_WORK REQUIRED_.
Please print exactly the lines from the line containing "Task: Show only starred views" through the end of the data, no more, and keep pictures out of the copy.

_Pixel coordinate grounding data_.
= Beginning of Section =

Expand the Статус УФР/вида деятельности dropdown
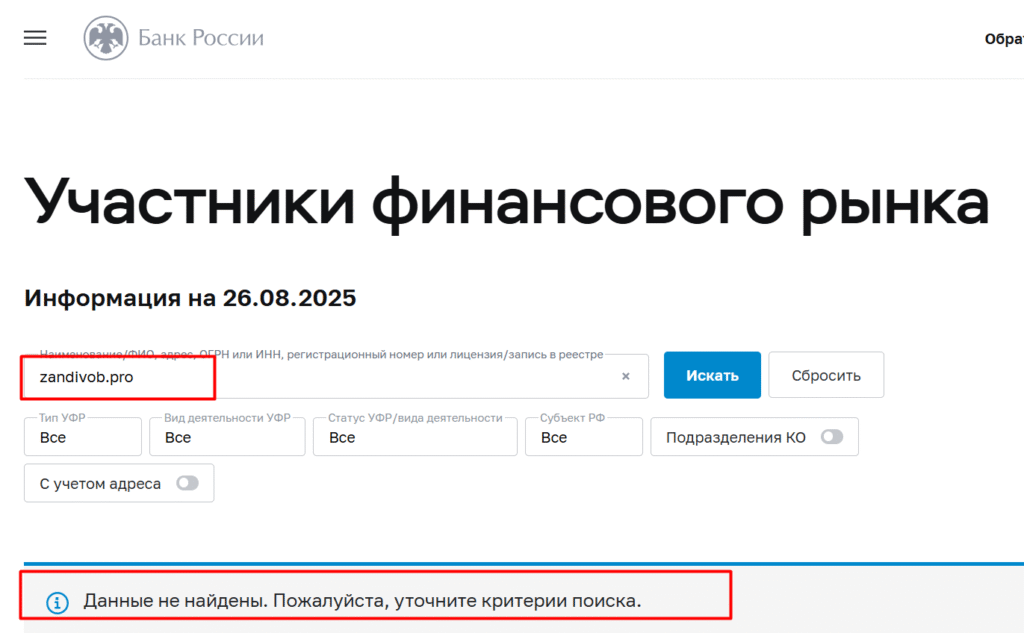Viewport: 1024px width, 633px height. tap(415, 437)
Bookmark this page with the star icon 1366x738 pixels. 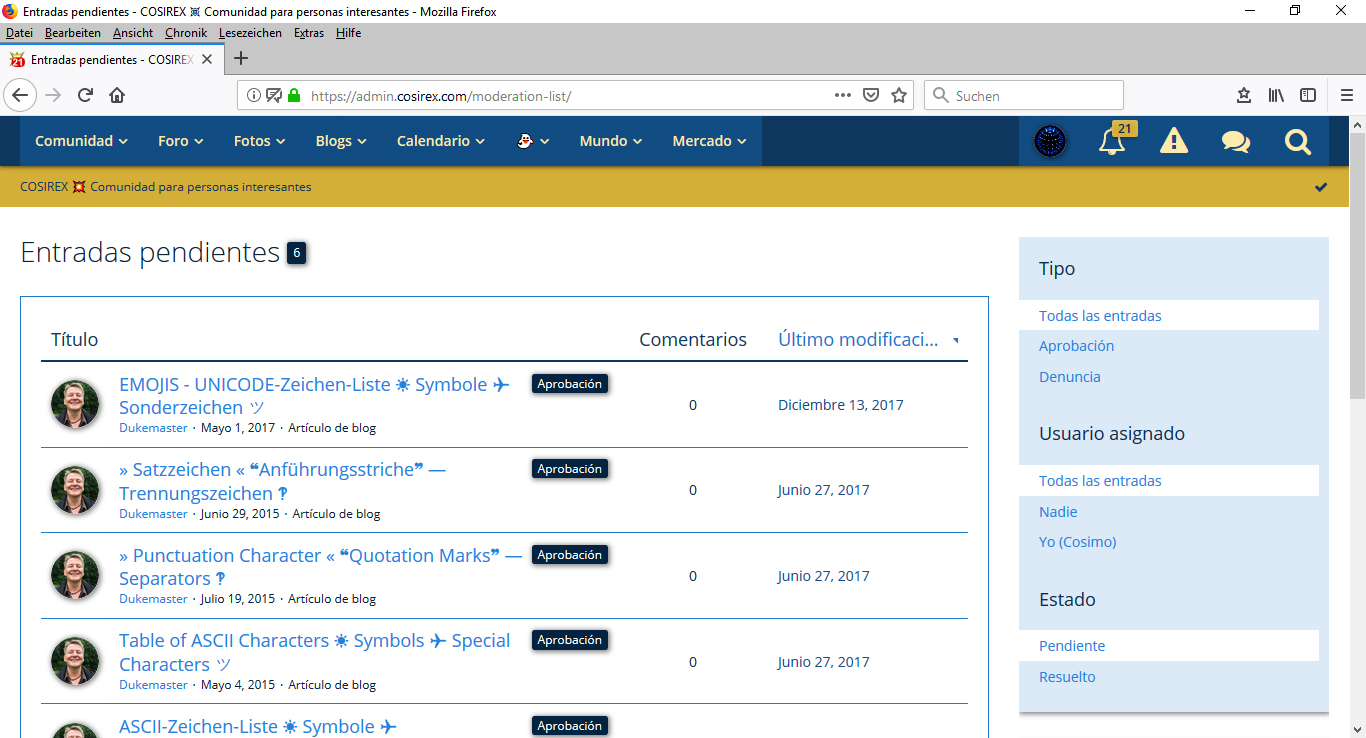point(899,96)
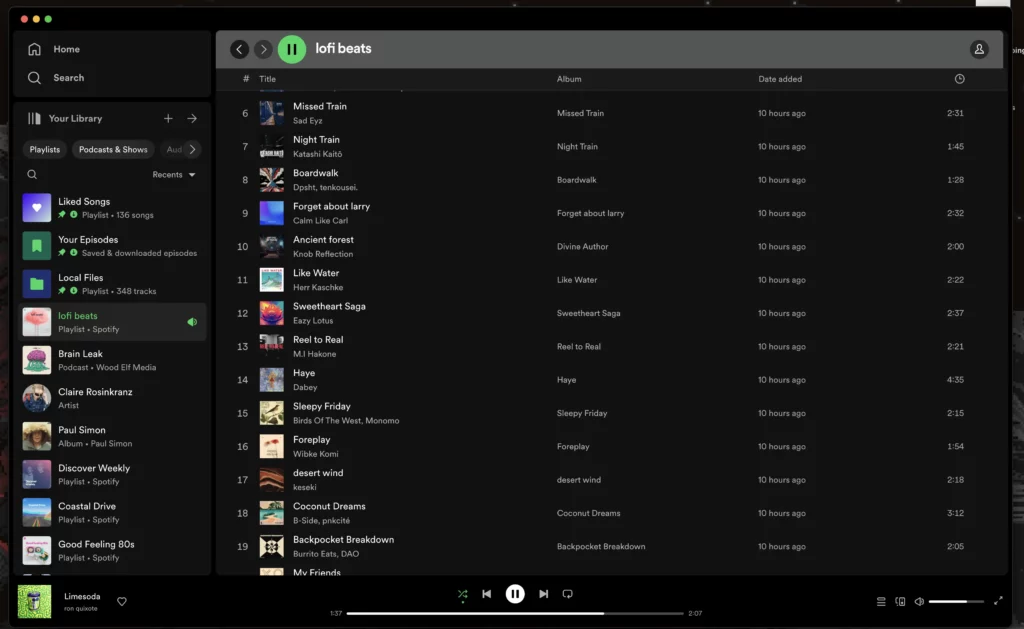This screenshot has height=629, width=1024.
Task: Like the Limesoda track with heart
Action: (x=122, y=601)
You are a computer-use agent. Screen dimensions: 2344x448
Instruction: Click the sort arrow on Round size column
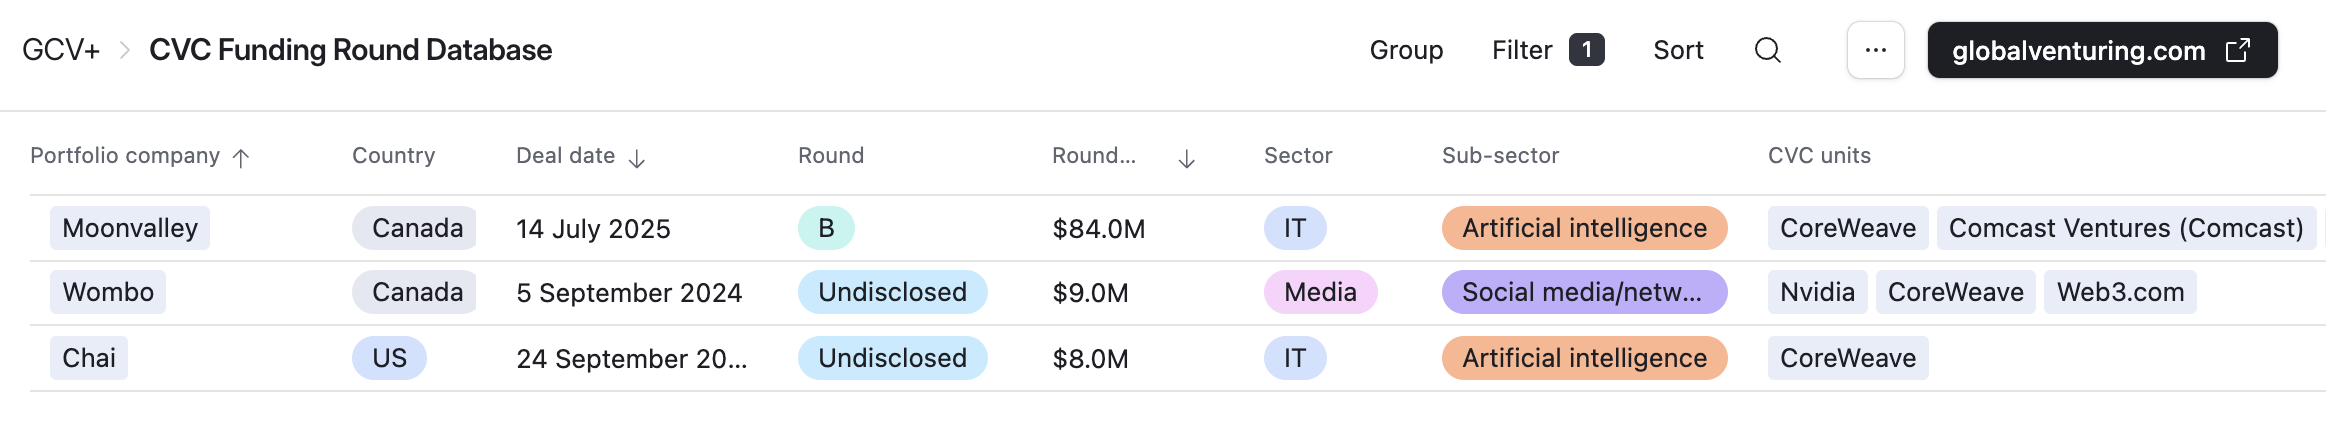[x=1186, y=158]
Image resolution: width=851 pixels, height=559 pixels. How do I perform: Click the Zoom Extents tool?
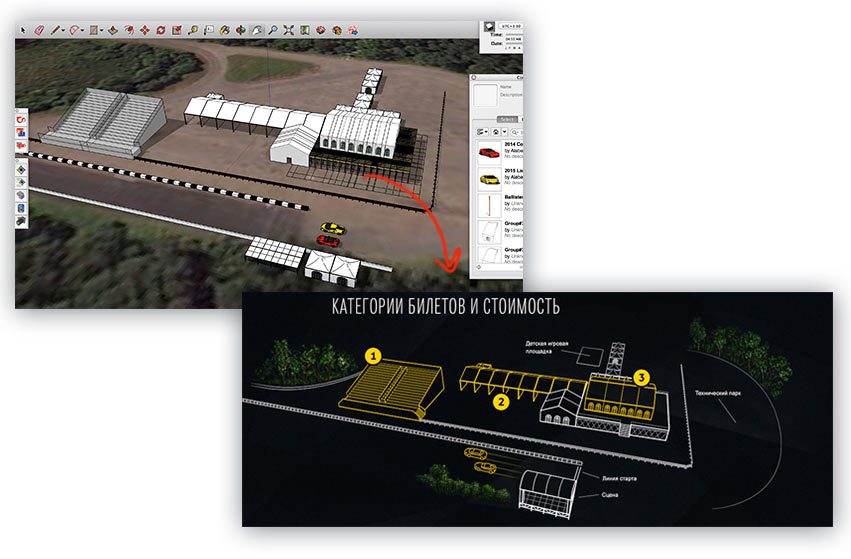(289, 30)
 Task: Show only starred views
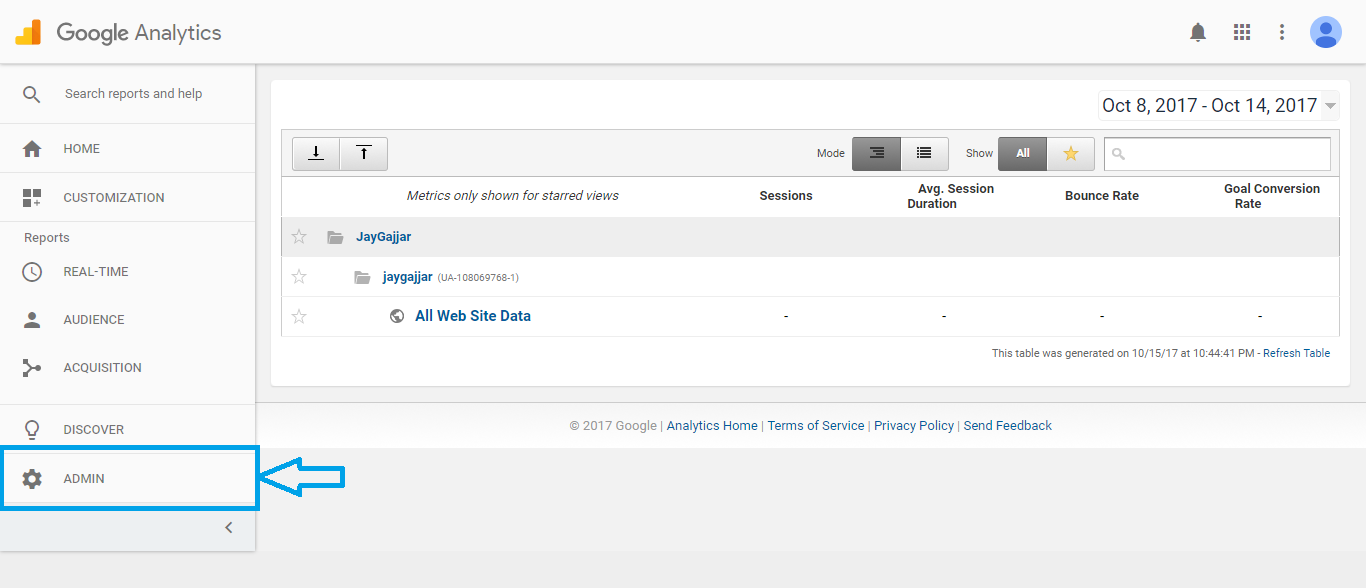[1071, 153]
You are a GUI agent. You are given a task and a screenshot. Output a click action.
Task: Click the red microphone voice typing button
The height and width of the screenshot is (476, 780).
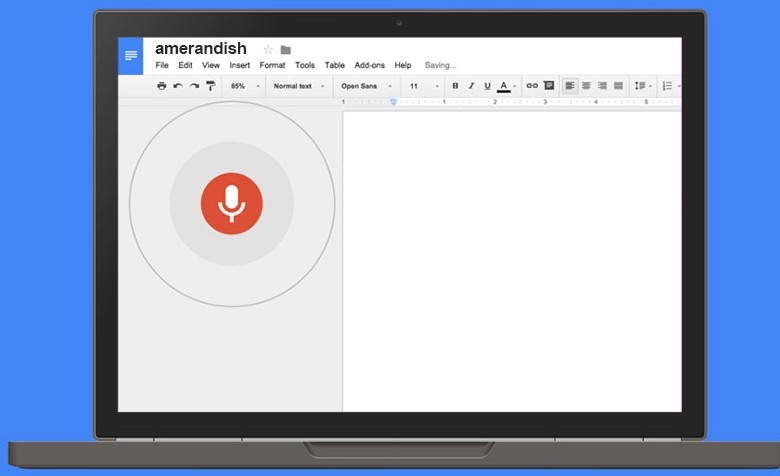point(231,203)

= End of Section =

_TASK OUTPUT_.
 Task: Show only starred views
[1071, 153]
You are a GUI agent. You are given a task and a screenshot. Output a click action.
Task: Click the red microphone voice typing button
The height and width of the screenshot is (476, 780).
point(231,203)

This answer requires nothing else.